- **Data provided**:

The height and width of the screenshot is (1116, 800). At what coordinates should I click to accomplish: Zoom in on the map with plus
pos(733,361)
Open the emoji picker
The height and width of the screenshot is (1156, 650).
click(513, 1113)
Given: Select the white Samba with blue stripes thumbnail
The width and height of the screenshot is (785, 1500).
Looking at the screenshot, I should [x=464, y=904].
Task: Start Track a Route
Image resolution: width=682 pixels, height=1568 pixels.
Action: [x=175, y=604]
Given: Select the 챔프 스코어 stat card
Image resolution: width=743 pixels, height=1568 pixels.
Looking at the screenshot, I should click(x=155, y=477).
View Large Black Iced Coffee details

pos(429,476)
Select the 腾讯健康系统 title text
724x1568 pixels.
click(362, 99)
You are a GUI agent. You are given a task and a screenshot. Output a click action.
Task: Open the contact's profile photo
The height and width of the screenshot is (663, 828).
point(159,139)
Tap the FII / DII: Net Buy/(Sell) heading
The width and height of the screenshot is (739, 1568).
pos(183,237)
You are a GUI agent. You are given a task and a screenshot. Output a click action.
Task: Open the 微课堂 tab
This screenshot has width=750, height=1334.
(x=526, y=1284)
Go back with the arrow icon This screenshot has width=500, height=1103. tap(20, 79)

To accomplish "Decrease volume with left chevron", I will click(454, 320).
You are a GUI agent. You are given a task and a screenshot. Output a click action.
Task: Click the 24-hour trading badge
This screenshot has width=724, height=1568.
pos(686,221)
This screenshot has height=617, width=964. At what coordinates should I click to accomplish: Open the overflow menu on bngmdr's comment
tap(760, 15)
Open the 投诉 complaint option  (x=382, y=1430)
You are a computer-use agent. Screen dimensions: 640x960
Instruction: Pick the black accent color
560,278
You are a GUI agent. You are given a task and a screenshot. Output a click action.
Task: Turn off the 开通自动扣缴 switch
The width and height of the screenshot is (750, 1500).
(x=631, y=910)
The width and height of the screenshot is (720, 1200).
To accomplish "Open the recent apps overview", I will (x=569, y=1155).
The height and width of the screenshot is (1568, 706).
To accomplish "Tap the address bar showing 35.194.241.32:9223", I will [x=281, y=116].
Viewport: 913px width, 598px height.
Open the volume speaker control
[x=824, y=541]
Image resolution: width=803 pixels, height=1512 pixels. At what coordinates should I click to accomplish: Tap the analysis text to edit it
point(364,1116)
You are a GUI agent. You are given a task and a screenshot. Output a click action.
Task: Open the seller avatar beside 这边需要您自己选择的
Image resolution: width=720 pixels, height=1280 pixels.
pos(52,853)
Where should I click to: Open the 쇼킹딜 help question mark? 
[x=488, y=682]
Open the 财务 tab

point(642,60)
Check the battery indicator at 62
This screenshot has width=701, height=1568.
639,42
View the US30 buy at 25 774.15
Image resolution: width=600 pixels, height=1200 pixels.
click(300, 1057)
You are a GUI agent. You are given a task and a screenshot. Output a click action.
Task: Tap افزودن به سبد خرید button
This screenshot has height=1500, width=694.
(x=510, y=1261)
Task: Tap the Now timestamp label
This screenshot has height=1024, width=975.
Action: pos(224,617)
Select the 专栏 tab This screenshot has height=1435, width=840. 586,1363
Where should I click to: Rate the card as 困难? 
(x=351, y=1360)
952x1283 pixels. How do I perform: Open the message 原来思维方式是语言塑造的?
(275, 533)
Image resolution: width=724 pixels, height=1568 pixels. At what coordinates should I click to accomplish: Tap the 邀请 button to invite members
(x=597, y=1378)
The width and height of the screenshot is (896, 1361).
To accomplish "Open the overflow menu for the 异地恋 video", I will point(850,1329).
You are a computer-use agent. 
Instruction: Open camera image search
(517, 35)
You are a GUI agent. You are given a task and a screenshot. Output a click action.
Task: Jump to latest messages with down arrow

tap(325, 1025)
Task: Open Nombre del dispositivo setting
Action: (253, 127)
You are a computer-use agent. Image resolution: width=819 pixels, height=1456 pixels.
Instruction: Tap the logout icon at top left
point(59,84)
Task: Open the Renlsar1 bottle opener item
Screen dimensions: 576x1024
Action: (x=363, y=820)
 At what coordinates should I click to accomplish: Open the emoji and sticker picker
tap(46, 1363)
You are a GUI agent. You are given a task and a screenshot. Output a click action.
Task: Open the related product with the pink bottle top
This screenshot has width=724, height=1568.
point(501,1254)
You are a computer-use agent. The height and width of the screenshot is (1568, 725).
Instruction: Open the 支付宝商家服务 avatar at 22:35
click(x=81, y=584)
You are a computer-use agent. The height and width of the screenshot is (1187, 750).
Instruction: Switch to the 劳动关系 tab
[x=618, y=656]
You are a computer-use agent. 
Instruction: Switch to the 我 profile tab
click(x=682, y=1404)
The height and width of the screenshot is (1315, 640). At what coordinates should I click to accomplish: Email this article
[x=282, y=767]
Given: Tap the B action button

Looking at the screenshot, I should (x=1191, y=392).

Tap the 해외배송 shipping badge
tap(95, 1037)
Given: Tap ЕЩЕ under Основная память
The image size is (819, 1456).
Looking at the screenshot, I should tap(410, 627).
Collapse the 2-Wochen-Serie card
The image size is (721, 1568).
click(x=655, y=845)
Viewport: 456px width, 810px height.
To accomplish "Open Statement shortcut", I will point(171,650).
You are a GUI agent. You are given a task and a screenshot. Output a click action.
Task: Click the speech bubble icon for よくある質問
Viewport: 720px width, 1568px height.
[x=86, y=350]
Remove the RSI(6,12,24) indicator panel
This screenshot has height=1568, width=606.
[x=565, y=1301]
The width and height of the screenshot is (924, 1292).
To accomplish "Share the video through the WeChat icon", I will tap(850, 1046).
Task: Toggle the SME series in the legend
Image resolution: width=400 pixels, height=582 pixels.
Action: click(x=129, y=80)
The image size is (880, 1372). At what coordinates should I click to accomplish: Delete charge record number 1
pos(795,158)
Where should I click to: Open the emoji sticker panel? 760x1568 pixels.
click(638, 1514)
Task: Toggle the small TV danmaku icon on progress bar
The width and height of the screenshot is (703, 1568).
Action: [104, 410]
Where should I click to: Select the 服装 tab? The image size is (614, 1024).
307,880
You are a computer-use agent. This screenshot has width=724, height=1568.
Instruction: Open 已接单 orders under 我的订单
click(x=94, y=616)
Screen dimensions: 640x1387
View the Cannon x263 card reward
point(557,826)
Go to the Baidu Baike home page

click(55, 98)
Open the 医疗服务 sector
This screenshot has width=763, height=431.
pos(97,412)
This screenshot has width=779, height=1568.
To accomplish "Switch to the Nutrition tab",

- **Task statement**: Copy all of the records above exactly as they appear, line for line.

- **Solution for this exercise**:
The height and width of the screenshot is (1116, 800). At what coordinates should I click to accomplish: Zoom in on the map with plus
pos(733,361)
Open the emoji picker
The height and width of the screenshot is (1156, 650).
click(513, 1113)
Given: Select the white Samba with blue stripes thumbnail
The width and height of the screenshot is (785, 1500).
Looking at the screenshot, I should [x=464, y=904].
Task: Start Track a Route
Image resolution: width=682 pixels, height=1568 pixels.
Action: [x=175, y=604]
Given: Select the 챔프 스코어 stat card
Image resolution: width=743 pixels, height=1568 pixels.
Looking at the screenshot, I should click(x=155, y=477).
View Large Black Iced Coffee details

pos(429,476)
Select the 腾讯健康系统 title text
724x1568 pixels.
click(362, 99)
You are a GUI agent. You are given a task and a screenshot. Output a click action.
Task: Open the contact's profile photo
The height and width of the screenshot is (663, 828).
point(159,139)
Tap the FII / DII: Net Buy/(Sell) heading
The width and height of the screenshot is (739, 1568).
pos(183,237)
You are a GUI agent. You are given a task and a screenshot. Output a click action.
Task: Open the 微课堂 tab
This screenshot has width=750, height=1334.
(x=526, y=1284)
Go back with the arrow icon This screenshot has width=500, height=1103. tap(20, 79)

To accomplish "Decrease volume with left chevron", I will click(454, 320).
You are a GUI agent. You are given a task and a screenshot. Output a click action.
Task: Click the 24-hour trading badge
This screenshot has width=724, height=1568.
pos(686,221)
This screenshot has height=617, width=964. At what coordinates should I click to accomplish: Open the overflow menu on bngmdr's comment
tap(760, 15)
Open the 投诉 complaint option  (x=382, y=1430)
You are a computer-use agent. Screen dimensions: 640x960
Instruction: Pick the black accent color
560,278
You are a GUI agent. You are given a task and a screenshot. Output a click action.
Task: Turn off the 开通自动扣缴 switch
The width and height of the screenshot is (750, 1500).
(x=631, y=910)
The width and height of the screenshot is (720, 1200).
To accomplish "Open the recent apps overview", I will (x=569, y=1155).
The height and width of the screenshot is (1568, 706).
To accomplish "Tap the address bar showing 35.194.241.32:9223", I will [x=281, y=116].
Viewport: 913px width, 598px height.
Open the volume speaker control
[x=824, y=541]
Image resolution: width=803 pixels, height=1512 pixels. At what coordinates should I click to accomplish: Tap the analysis text to edit it
point(364,1116)
You are a GUI agent. You are given a task and a screenshot. Output a click action.
Task: Open the seller avatar beside 这边需要您自己选择的
Image resolution: width=720 pixels, height=1280 pixels.
pos(52,853)
Where should I click to: Open the 쇼킹딜 help question mark? 
[x=488, y=682]
Open the 财务 tab

point(642,60)
Check the battery indicator at 62
This screenshot has width=701, height=1568.
639,42
View the US30 buy at 25 774.15
Image resolution: width=600 pixels, height=1200 pixels.
click(300, 1057)
You are a GUI agent. You are given a task and a screenshot. Output a click action.
Task: Tap افزودن به سبد خرید button
This screenshot has height=1500, width=694.
(x=510, y=1261)
Task: Tap the Now timestamp label
This screenshot has height=1024, width=975.
Action: pos(224,617)
Select the 专栏 tab This screenshot has height=1435, width=840. 586,1363
Where should I click to: Rate the card as 困难? 
(x=351, y=1360)
952x1283 pixels. How do I perform: Open the message 原来思维方式是语言塑造的?
(275, 533)
Image resolution: width=724 pixels, height=1568 pixels. At what coordinates should I click to accomplish: Tap the 邀请 button to invite members
(x=597, y=1378)
The width and height of the screenshot is (896, 1361).
To accomplish "Open the overflow menu for the 异地恋 video", I will point(850,1329).
You are a computer-use agent. 
Instruction: Open camera image search
(517, 35)
You are a GUI agent. You are given a task and a screenshot. Output a click action.
Task: Jump to latest messages with down arrow

tap(325, 1025)
Task: Open Nombre del dispositivo setting
Action: (253, 127)
You are a computer-use agent. Image resolution: width=819 pixels, height=1456 pixels.
Instruction: Tap the logout icon at top left
point(59,84)
Task: Open the Renlsar1 bottle opener item
Screen dimensions: 576x1024
Action: (x=363, y=820)
 At what coordinates should I click to accomplish: Open the emoji and sticker picker
tap(46, 1363)
You are a GUI agent. You are given a task and a screenshot. Output a click action.
Task: Open the related product with the pink bottle top
This screenshot has width=724, height=1568.
point(501,1254)
You are a computer-use agent. The height and width of the screenshot is (1568, 725).
Instruction: Open the 支付宝商家服务 avatar at 22:35
click(x=81, y=584)
You are a computer-use agent. The height and width of the screenshot is (1187, 750).
Instruction: Switch to the 劳动关系 tab
[x=618, y=656]
You are a computer-use agent. 
Instruction: Switch to the 我 profile tab
click(x=682, y=1404)
The height and width of the screenshot is (1315, 640). At what coordinates should I click to accomplish: Email this article
[x=282, y=767]
Given: Tap the B action button

Looking at the screenshot, I should (x=1191, y=392).

Tap the 해외배송 shipping badge
tap(95, 1037)
Given: Tap ЕЩЕ under Основная память
The image size is (819, 1456).
Looking at the screenshot, I should tap(410, 627).
Collapse the 2-Wochen-Serie card
The image size is (721, 1568).
click(x=655, y=845)
Viewport: 456px width, 810px height.
To accomplish "Open Statement shortcut", I will point(171,650).
You are a GUI agent. You are given a task and a screenshot. Output a click action.
Task: Click the speech bubble icon for よくある質問
Viewport: 720px width, 1568px height.
[x=86, y=350]
Remove the RSI(6,12,24) indicator panel
This screenshot has height=1568, width=606.
[x=565, y=1301]
The width and height of the screenshot is (924, 1292).
To accomplish "Share the video through the WeChat icon", I will tap(850, 1046).
Task: Toggle the SME series in the legend
Image resolution: width=400 pixels, height=582 pixels.
Action: click(x=129, y=80)
The image size is (880, 1372). At what coordinates should I click to accomplish: Delete charge record number 1
pos(795,158)
Where should I click to: Open the emoji sticker panel? 760x1568 pixels.
click(638, 1514)
Task: Toggle the small TV danmaku icon on progress bar
The width and height of the screenshot is (703, 1568).
Action: [104, 410]
Where should I click to: Select the 服装 tab? The image size is (614, 1024).
307,880
You are a computer-use agent. This screenshot has width=724, height=1568.
Instruction: Open 已接单 orders under 我的订单
click(x=94, y=616)
Screen dimensions: 640x1387
View the Cannon x263 card reward
point(557,826)
Go to the Baidu Baike home page

click(55, 98)
Open the 医疗服务 sector
This screenshot has width=763, height=431.
pos(97,412)
This screenshot has width=779, height=1568.
To accomplish "Switch to the Nutrition tab",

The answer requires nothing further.